Wednesday, July 29, 2009

XKCD has done it again

One of the favorite parts of my job so far has been picking out toys to give to our (future) kid participants as prizes. Including deciding if I should get the Lego pirate or the Lego helicopter (I got 3 of each). And instead of Batman, I went with Hannah Montana and Transformers.

Speaking of my job, the lab is nearly ready to go! After a week of working out of my PIs' apartment and another week in the newly renovated and full of windows lab with no furniture, all of our furniture was set up on Monday, so the lab is really beginning to look like a lab rather than a random assortment of half unpacked boxes and mismatched stolen/borrowed chairs.

My PIs were not stingy with their start-up funds. The lab is outfitted with 3 Mac Pros, 5 iMacs (there are only 4 of us for now), and a bunch of Mac minis with giant LCD screens for running participants. And our desk chairs are awesomely ergonomic, even if they're not as awesome as the Aeron chair one of the PIs got for his office. Yes, got some chair envy going on, but, as he joked, you need at least 20 publications for an Aeron, so I got a ways to go.
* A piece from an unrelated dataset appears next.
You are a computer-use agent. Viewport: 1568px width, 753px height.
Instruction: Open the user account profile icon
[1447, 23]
Oh, and we have a giant plush giraffe:

While picking out toys and office supplies was fun, the best part is yet to come. Our first protocol (one of the first I've ever written) has finally been approved for expedited ethics review! That means that we'll be able to run participants soon! At least, as soon as we find them. I would ask if any of y'all know any young'uns in the Rochester area willing to be research participants, but I didn't write recruiting via the YPMB Oh Nine blog into the protocol, so it's probably not allowed.
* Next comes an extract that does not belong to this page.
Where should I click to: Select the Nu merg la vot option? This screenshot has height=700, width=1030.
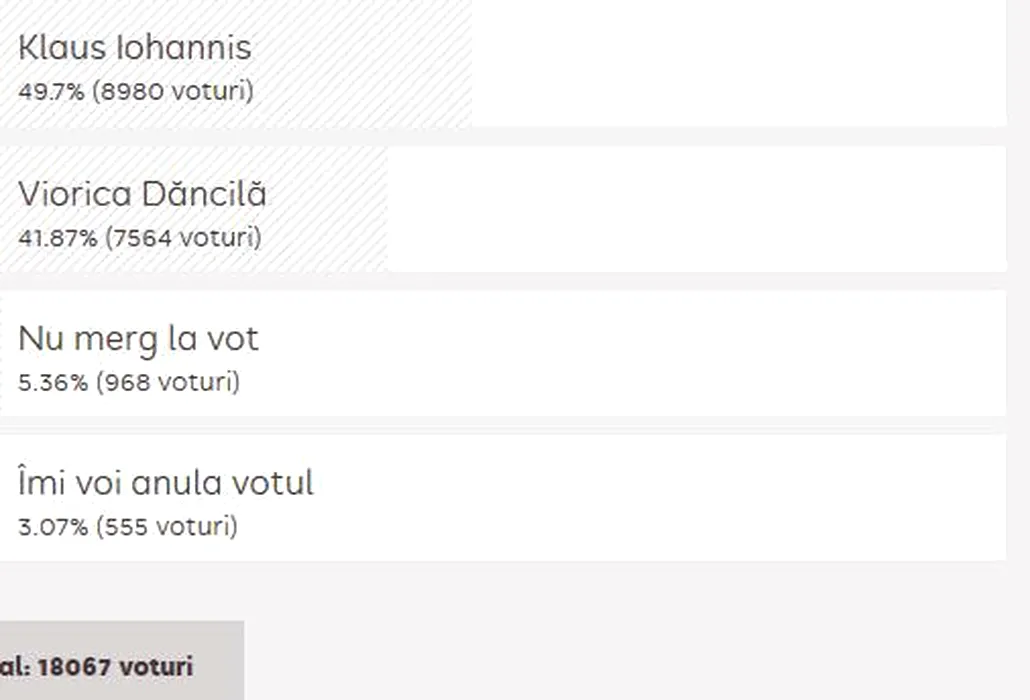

There's a thing at the Rochester public library tonight that I can't decide if I want to go to. It would mean skipping dinner (because I don't want to skip kickboxing) and showing up late. By then, the free crepes might be gone! The main draw is the subway tours. Why tour a subway, you ask? Because it's an abandoned subway!

Back when Rochester was teh shit and Kodak and Xerox were doing well, the city built a subway system. Unfortunately, Kodak's late arrival to the digital camera age eventually led them to lay off half their workforce, and Xerox wasn't doing too hot either (as my roommate put it, pdf killed Xerox), and the city's population hemorrhaged away. By the time the subway was finished, there weren't enough people left to justify actually running it, so they sealed it up and never used it.

Kind of sad, how a whole city can just die like that. There are parts of Rochester that look like the shabbiest chunks of New Haven, and then there are skyscrapers and architectural works that rival NYC or Austin or any other big city. I think it's a good Rosa-sized city.

1 comment:

  1. Sounds like a great start! A few weeks ago, I went into one of those huge candy stores with walls and tables covered with hundreds of sweets from random places of the world, and I thought of you! Hope there's enough good candy in Rochester!